= Records from a collection =
========================================

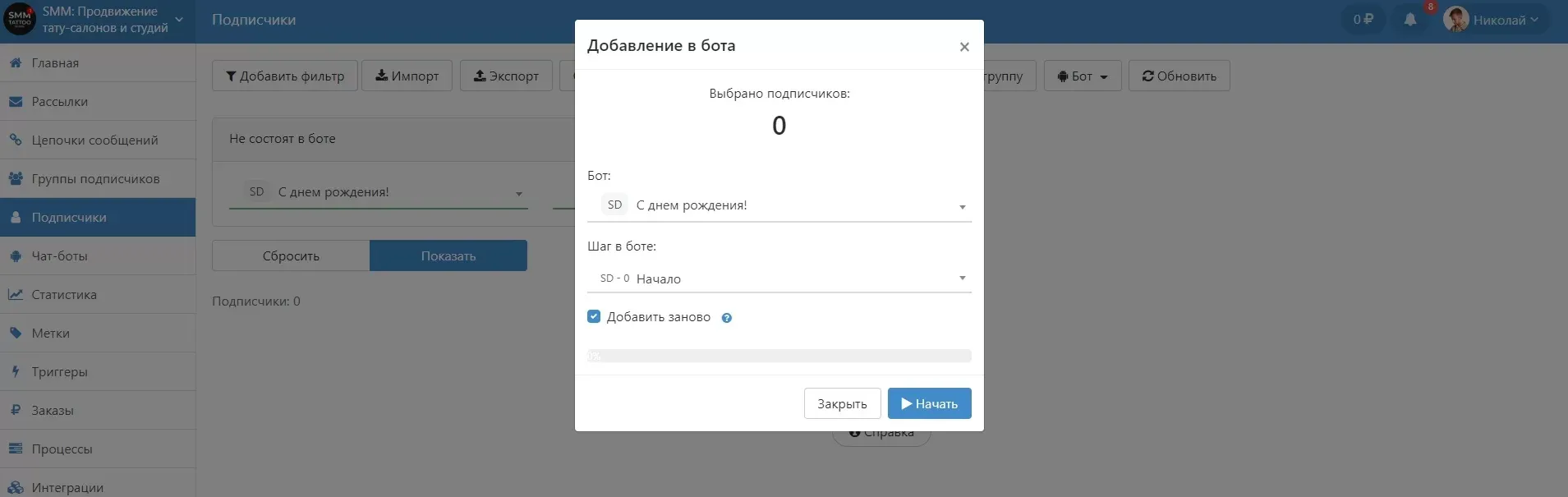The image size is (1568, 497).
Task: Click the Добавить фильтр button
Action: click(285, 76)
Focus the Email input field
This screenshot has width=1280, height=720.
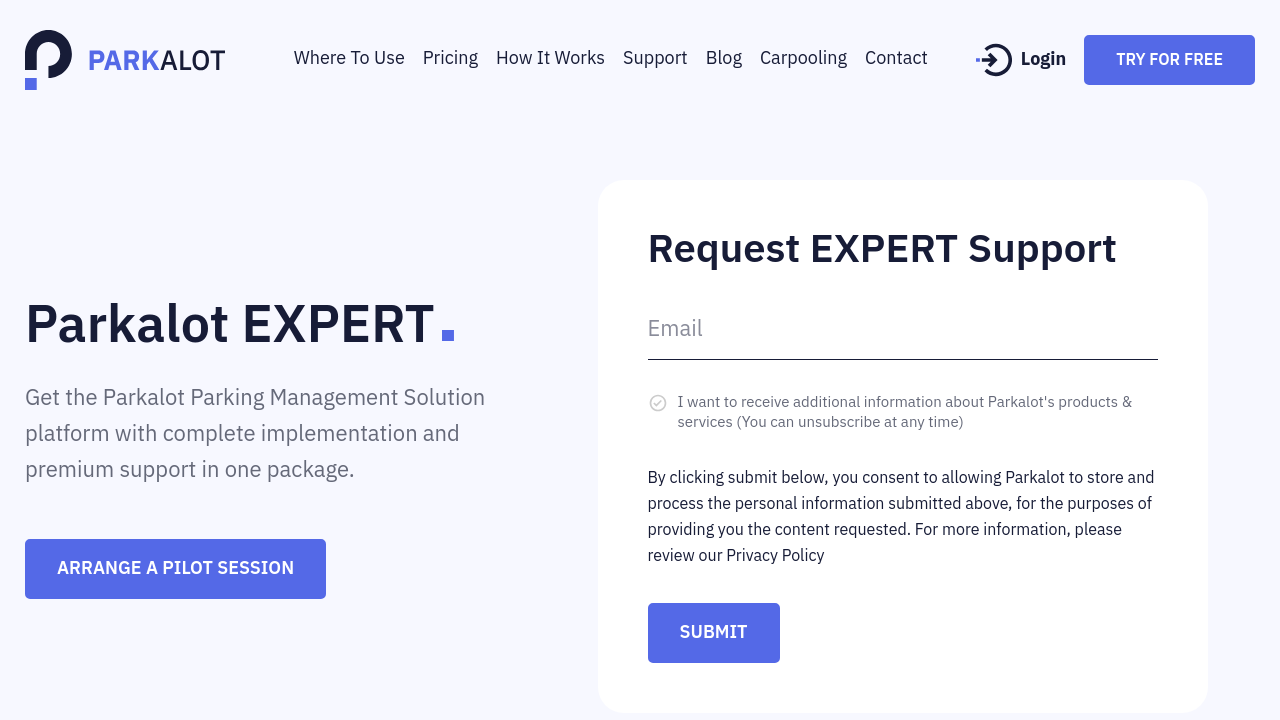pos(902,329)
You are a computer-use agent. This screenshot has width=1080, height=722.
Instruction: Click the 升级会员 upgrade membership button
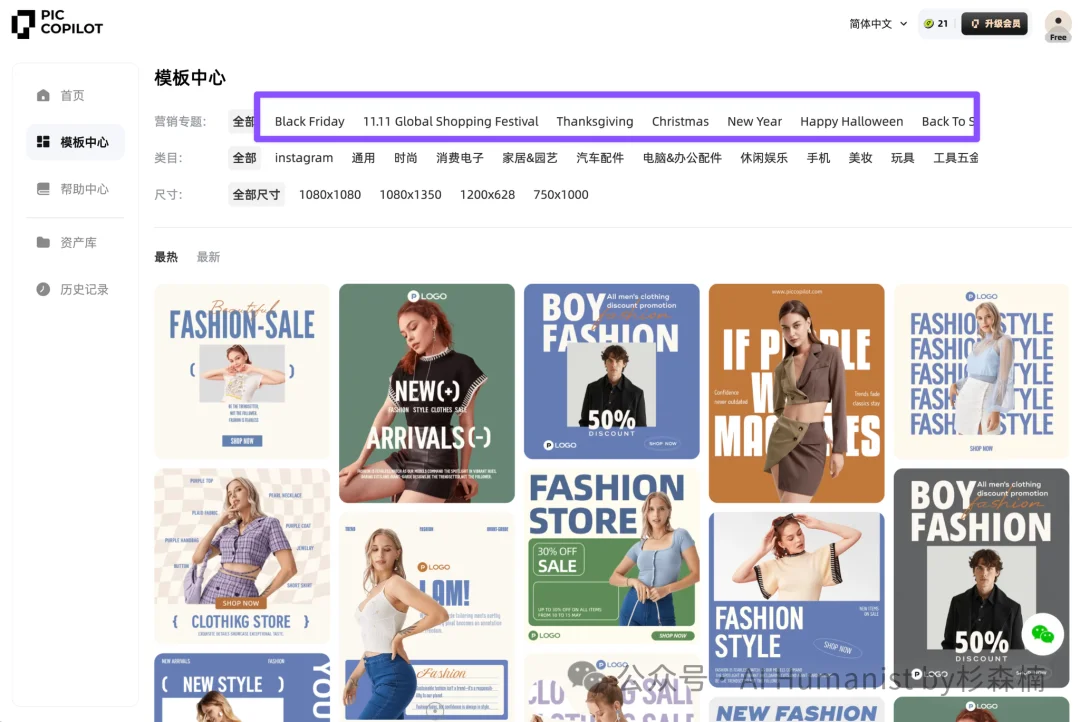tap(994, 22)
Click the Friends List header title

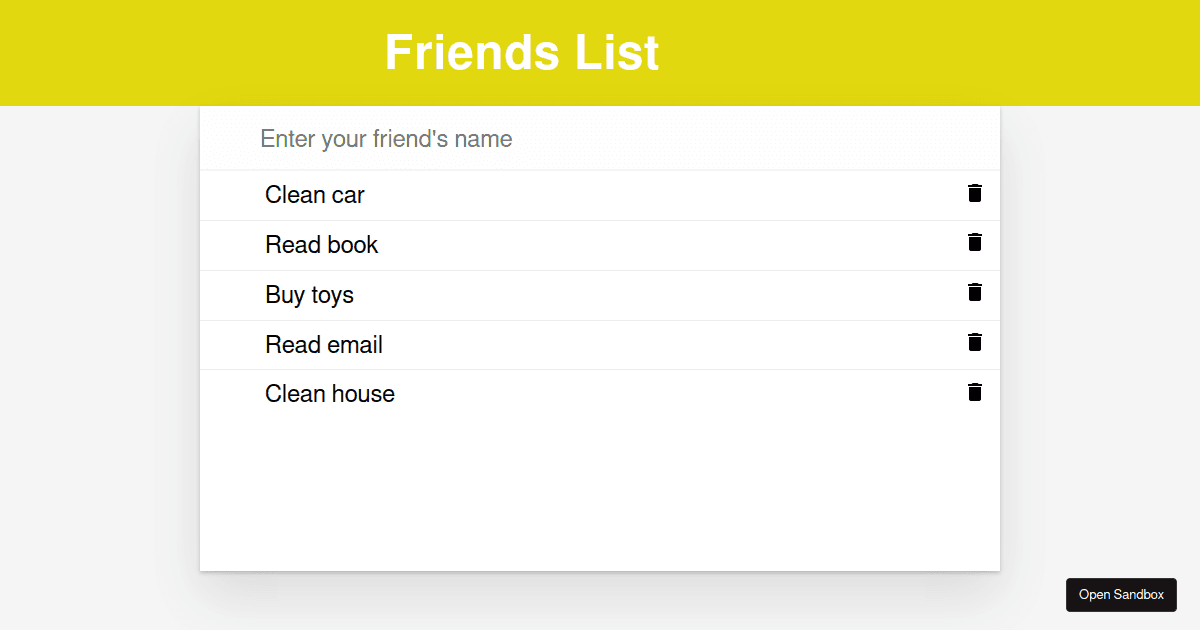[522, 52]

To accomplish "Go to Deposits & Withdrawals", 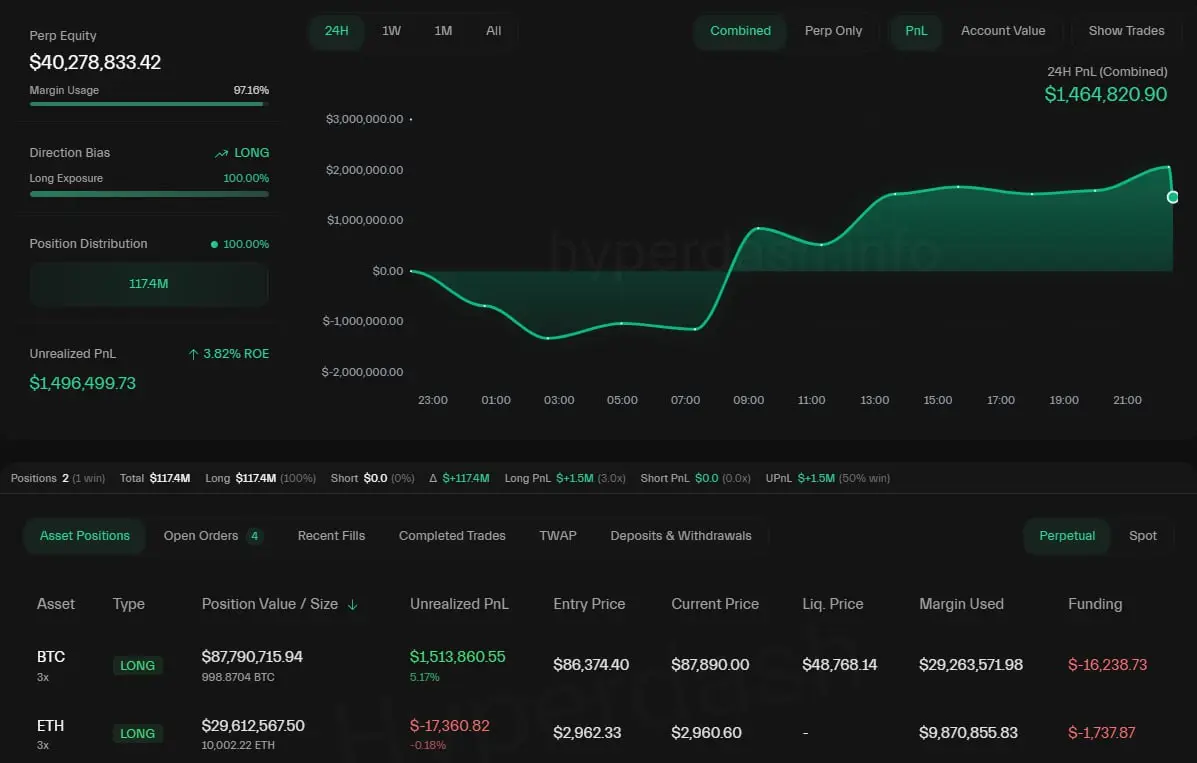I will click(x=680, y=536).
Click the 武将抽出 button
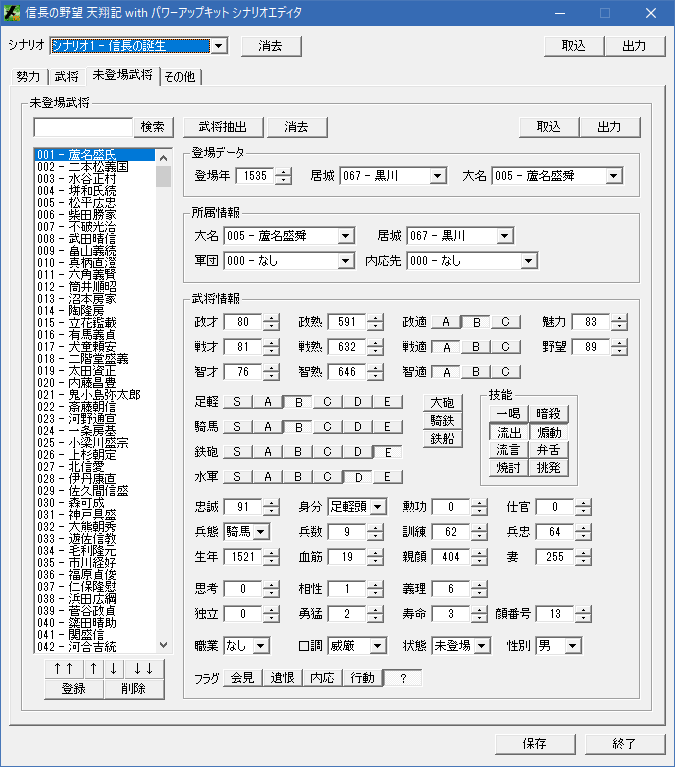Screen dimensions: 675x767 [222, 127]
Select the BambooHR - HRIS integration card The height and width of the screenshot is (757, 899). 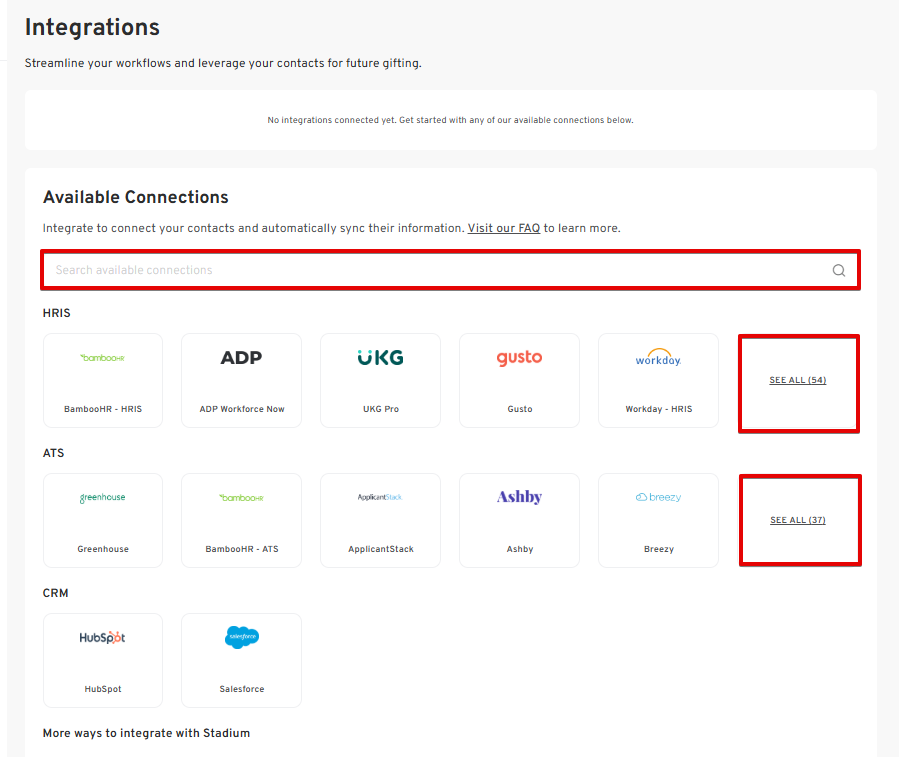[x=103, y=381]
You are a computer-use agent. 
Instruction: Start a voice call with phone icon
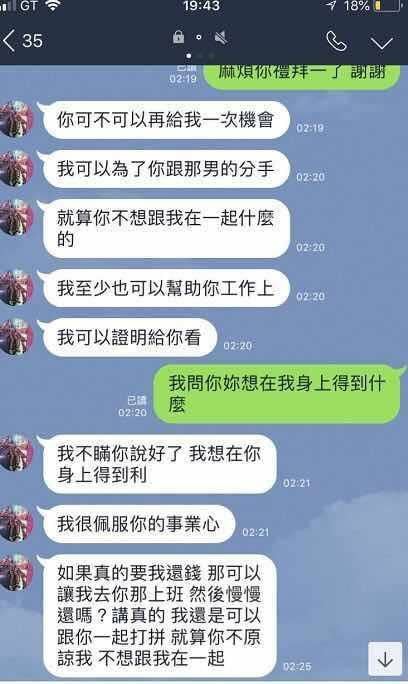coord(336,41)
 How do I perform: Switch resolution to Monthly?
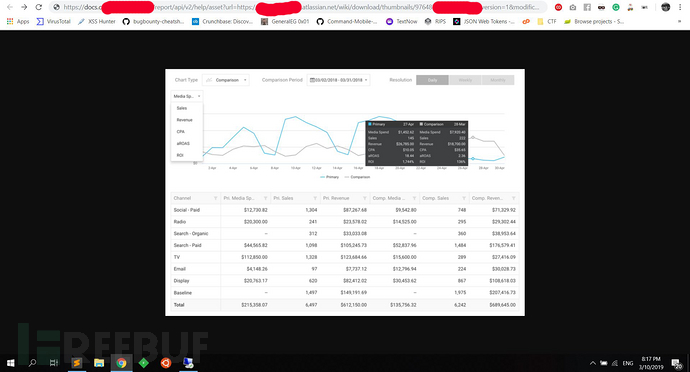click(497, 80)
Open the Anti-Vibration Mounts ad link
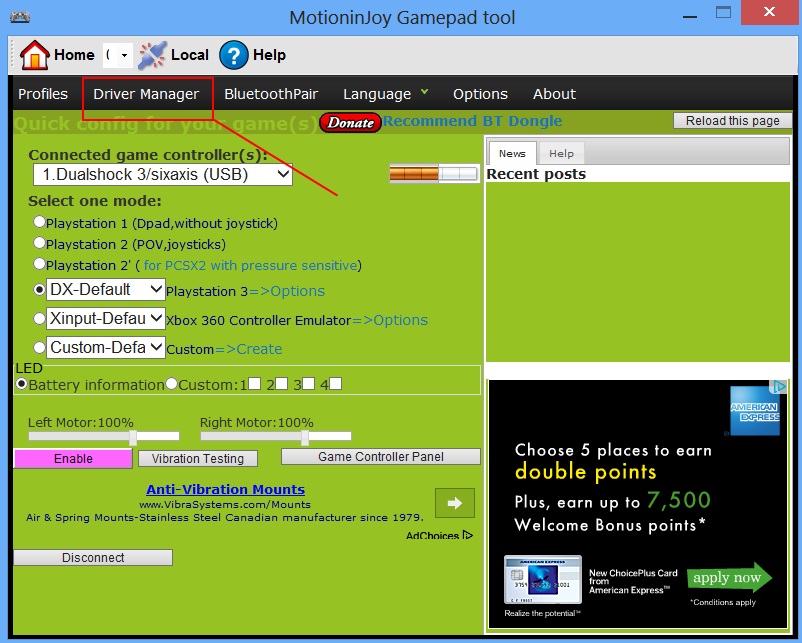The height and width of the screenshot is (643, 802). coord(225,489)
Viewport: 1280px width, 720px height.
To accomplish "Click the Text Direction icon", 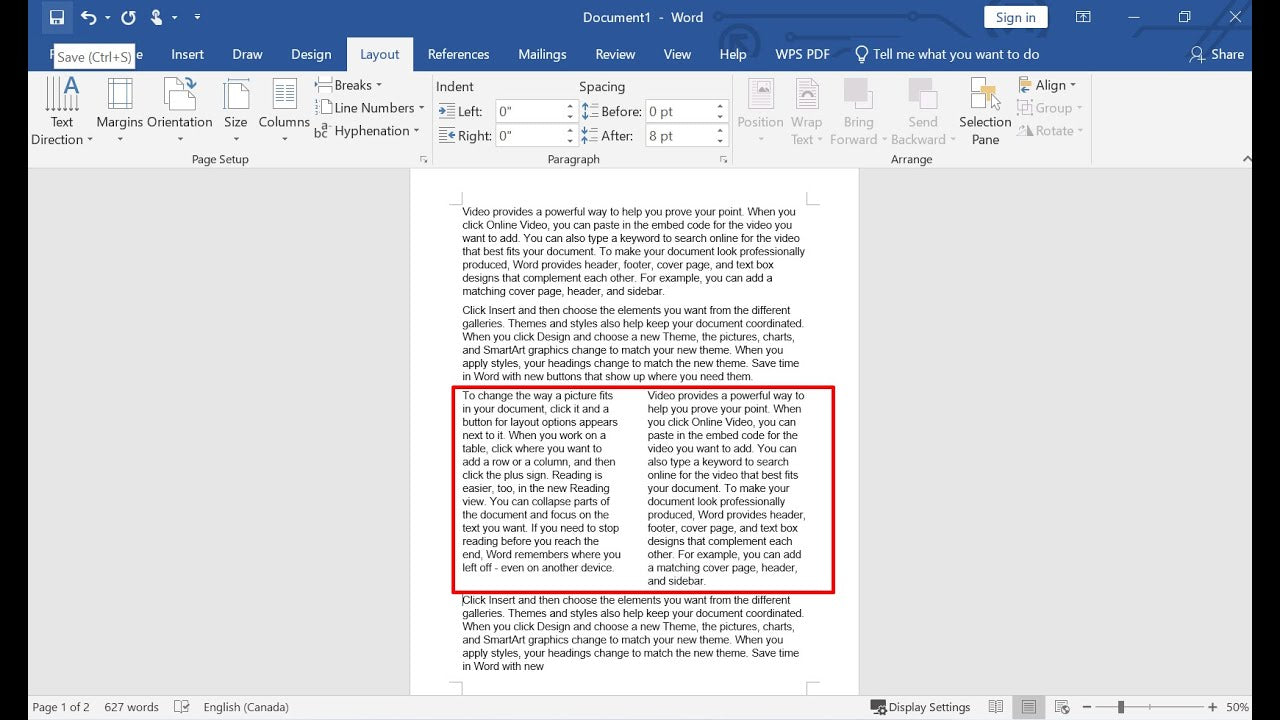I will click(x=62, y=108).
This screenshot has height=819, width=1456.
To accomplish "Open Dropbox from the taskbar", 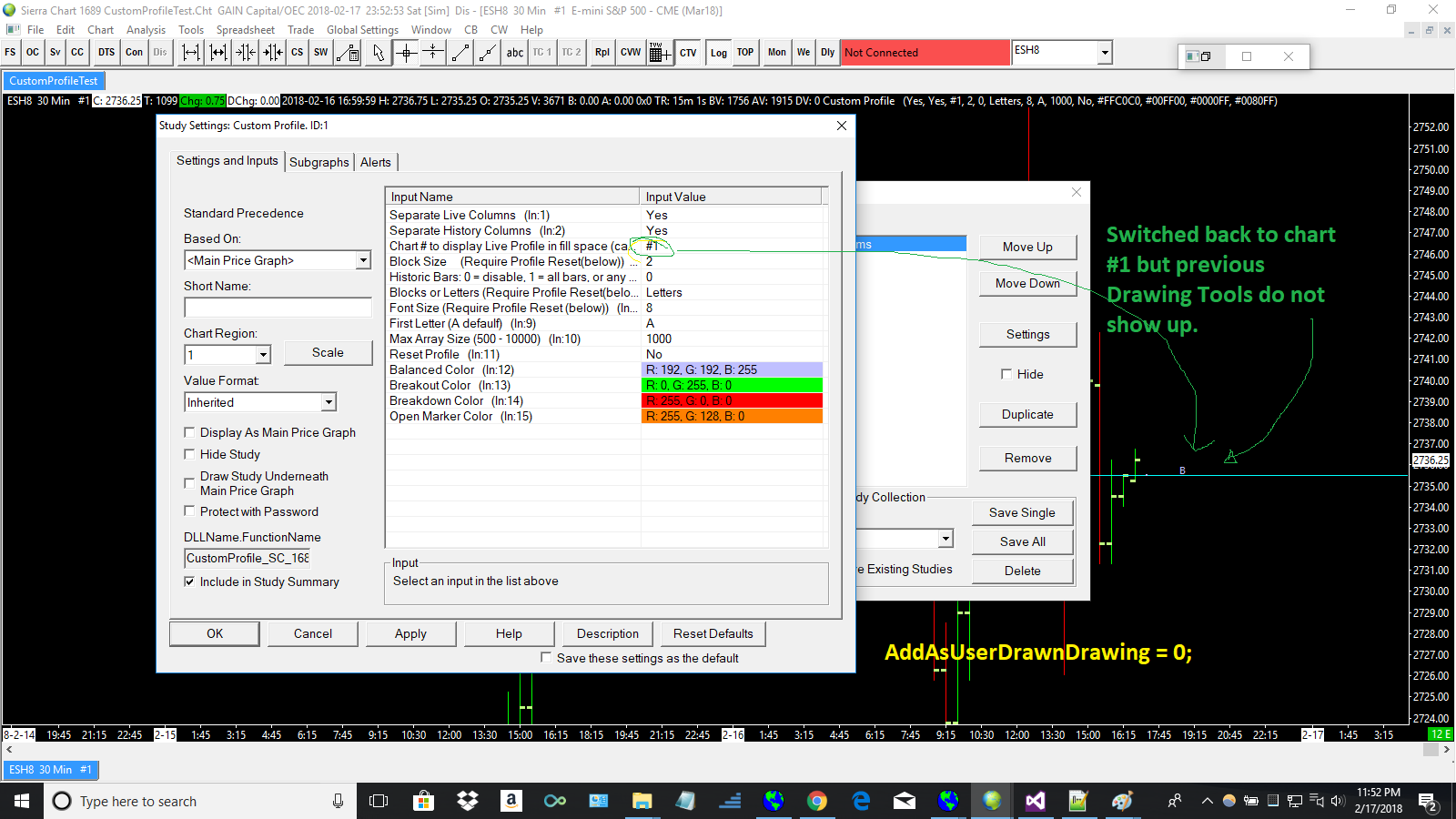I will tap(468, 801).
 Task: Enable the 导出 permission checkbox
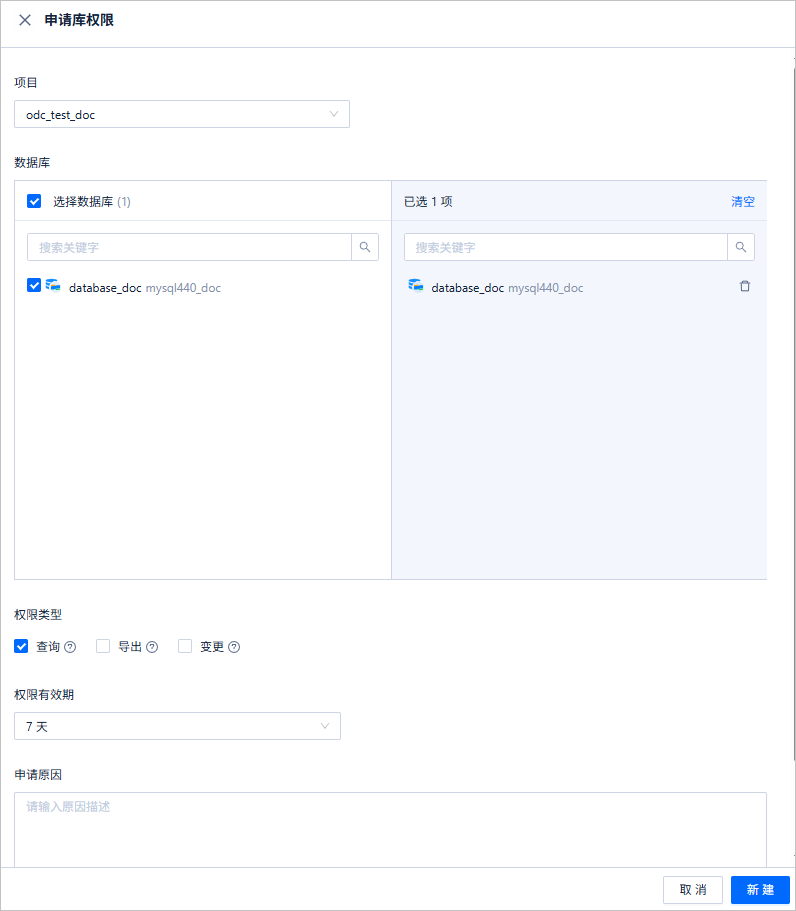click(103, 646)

========================================

= WHAT IS EXPECTED =
Look through the records and count each line that holds "computer". Write only the total.

= FINISHED EXERCISE =
2